3.4.15.g. Special considerations on recurrence prevention

All paediatric stone formers need metabolic evaluation and recurrence prevention with respect to the detected stone type. Children are in the high-risk group for stone recurrence (see Chapter 4).

3.4.15.h. Summary of evidence and recommendations for the management of stones in children

3.5. Radiation exposure and protection during endourology

The diagnosis and treatment of nephrolithiasis are associated with high levels of ionising radiation exposure to patients [617,618]. Currently, there are no studies estimating the lifetime radiation exposure of stone formers or the subsequent risk of malignancy development. The radiation exposure of endourologists has been extensively studied. Still, there are no studies assessing the risk of radiation-induced malignancies in urologists or operating theatre staff members [619-621].

Current evidence from atomic bomb patients [622,623], retrospective epidemiological data on medical exposure [624,625], and modelling studies [626,627] suggest an age- and dose-dependent risk of secondary malignancy from ionising radiation. Radiation exposure of patients generally is higher during PCNL, followed by SWL and URS [628].

The International Commission on Radiological Protection (ICRP) recommends a maximum annual occupational exposure of 50mSv [629]. However, the risk of radiation-induced malignancy follows a stochastic model having no known safe threshold of exposure. Taking this into consideration, as well as the length of a urologist’s career, the upper limit of 50mSv is still highly concerning.

Table 3.13 shows the EAU Urolithiasis Guidelines Panel’s recommended protection methods to reduce radiation exposure to patients, surgical, anaesthesiologic, and nursing staff.

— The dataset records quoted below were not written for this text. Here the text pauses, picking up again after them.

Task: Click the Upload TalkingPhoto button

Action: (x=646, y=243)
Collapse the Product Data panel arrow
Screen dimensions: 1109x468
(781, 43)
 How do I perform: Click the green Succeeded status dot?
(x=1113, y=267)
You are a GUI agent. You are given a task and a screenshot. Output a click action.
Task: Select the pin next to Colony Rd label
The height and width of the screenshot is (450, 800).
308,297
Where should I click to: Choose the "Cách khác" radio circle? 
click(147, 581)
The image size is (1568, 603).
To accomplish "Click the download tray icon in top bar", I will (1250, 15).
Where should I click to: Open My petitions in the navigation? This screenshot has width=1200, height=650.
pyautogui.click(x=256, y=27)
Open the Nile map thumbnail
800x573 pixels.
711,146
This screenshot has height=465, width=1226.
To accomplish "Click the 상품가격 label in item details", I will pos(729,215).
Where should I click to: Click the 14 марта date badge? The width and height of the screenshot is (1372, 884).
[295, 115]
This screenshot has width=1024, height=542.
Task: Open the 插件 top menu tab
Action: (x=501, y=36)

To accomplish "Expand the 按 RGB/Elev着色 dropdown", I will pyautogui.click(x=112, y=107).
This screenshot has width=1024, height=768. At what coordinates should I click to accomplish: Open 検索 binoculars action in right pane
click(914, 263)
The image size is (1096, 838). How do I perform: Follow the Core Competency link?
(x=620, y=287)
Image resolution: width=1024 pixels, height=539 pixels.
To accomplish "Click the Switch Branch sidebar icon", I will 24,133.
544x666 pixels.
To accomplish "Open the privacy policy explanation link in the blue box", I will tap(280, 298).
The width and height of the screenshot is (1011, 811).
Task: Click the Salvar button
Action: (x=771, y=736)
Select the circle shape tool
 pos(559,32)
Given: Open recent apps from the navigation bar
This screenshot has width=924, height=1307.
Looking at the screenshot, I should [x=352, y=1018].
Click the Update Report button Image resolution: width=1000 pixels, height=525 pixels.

Table 3.13: Radiation protection measures

The availability of fluoroscopy is mandatory for endourological procedures. There is an increasing interest in fluoroless and fluoroscopy-free operations in urology.

A systematic review by the panel has demonstrated that fluoroscopy-free procedures can be performed without significantly influencing the outcomes such as SFR, operative time and complications. However, many trials included in the MA excluded patients with complex stone loads or anatomic abnormalities [229].